Minister skarbu Andrzej Czerwiński powiedział w radiowej Jedynce, że rząd chce zaproponować pracownikom ze Śląska bardziej stabilne rozwiązanie. Dodał, że początkowy scenariusz, uzgodniony na początku roku mógł być zakwestionowany przez KE. - Pieniądze, przeznaczone na pomoc kopalniom trzeba byłoby wówczas zwrócić - mówił Czerwiński. 

Minister skarbu podkreślił, że niektórzy związkowcy wykorzystują całą sytuację do celów politycznych. Przekonywał, że rząd ma dla górnictwa długofalowy, stabilny plan, który przewiduje konsolidację tej gałęzi przemysłu z energetyką. Zapewnia on między innymi nowe miejsca pracy dla tych, którzy stracili zatrudnienie w górnictwie. 
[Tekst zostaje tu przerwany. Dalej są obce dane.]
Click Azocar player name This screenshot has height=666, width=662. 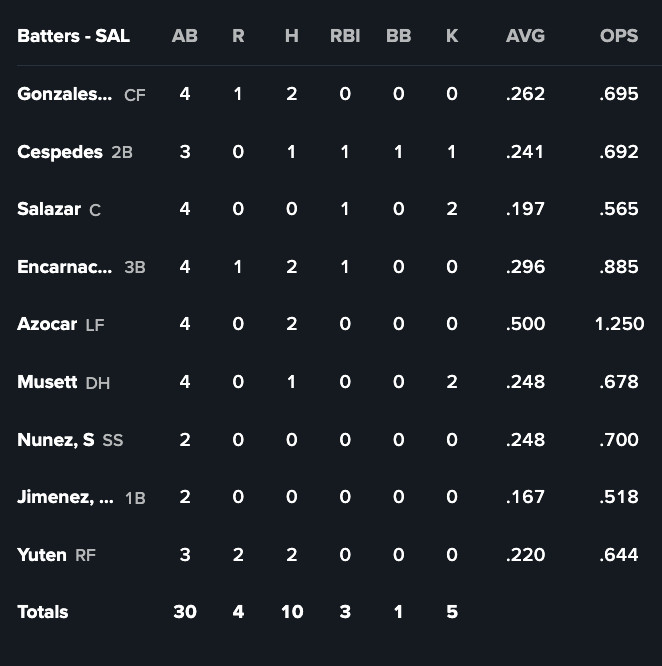point(47,324)
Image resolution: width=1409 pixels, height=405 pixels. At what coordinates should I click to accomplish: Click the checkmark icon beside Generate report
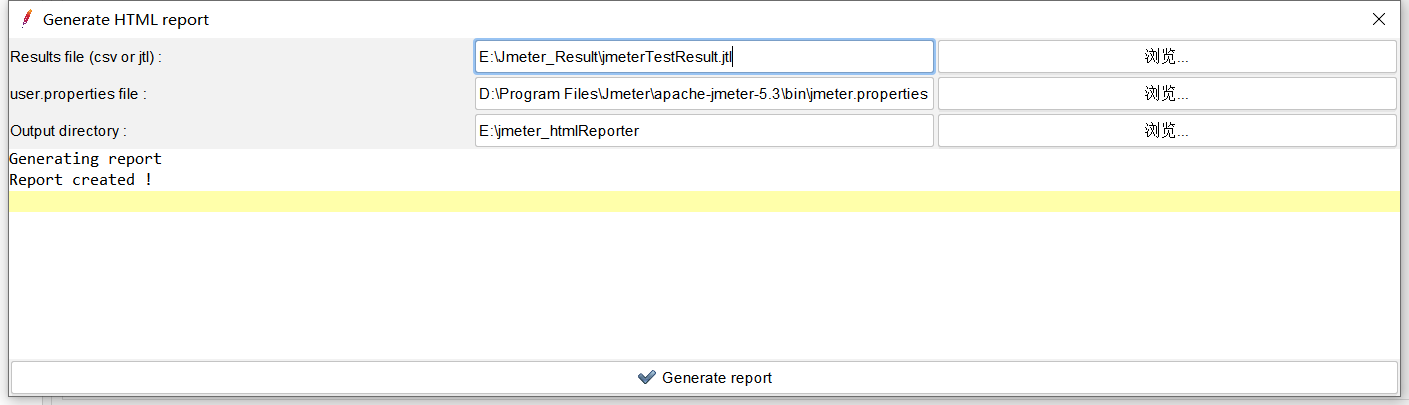[x=646, y=378]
W komunikacie resort skarbu zapewnił, że porozumienia górnicze z 17 stycznia 2015 r. "otworzyły drogę do przekształcenia sektora węglowego w rentowny i stabilny biznes". "Pomimo ciągle spadających cen węgla, przez ostatnie 9 miesięcy spółki wydobywcze przeprowadziły znaczące działania naprawcze i optymalizacyjne. Efektem pracy wykonanej przez zarządy spółek, ich pracowników oraz rząd, jest stworzenie solidnej bazy pod budowę silnych koncernów paliwowo-energetycznych, zdolnych do zapewnienia stabilnych dostaw i cen prądu, a także konkurowania na regionalnym rynku elektroenergetycznym" - napisano.

REKLAMA

Węgiel jest podstawą

Cytowany w komunikacie minister skarbu Andrzej Czerwiński podkreślił, że "podstawą polskiego systemu elektroenergetycznego jest i będzie przez kilkadziesiąt lat węgiel". "Konsekwentny proces restrukturyzacji spółek z tego sektora i prowadzone w nich procesy naprawcze przynoszą wymierne efekty. Górnictwo staje się coraz bardziej rynkowe i konkurencyjne" - podkreślił.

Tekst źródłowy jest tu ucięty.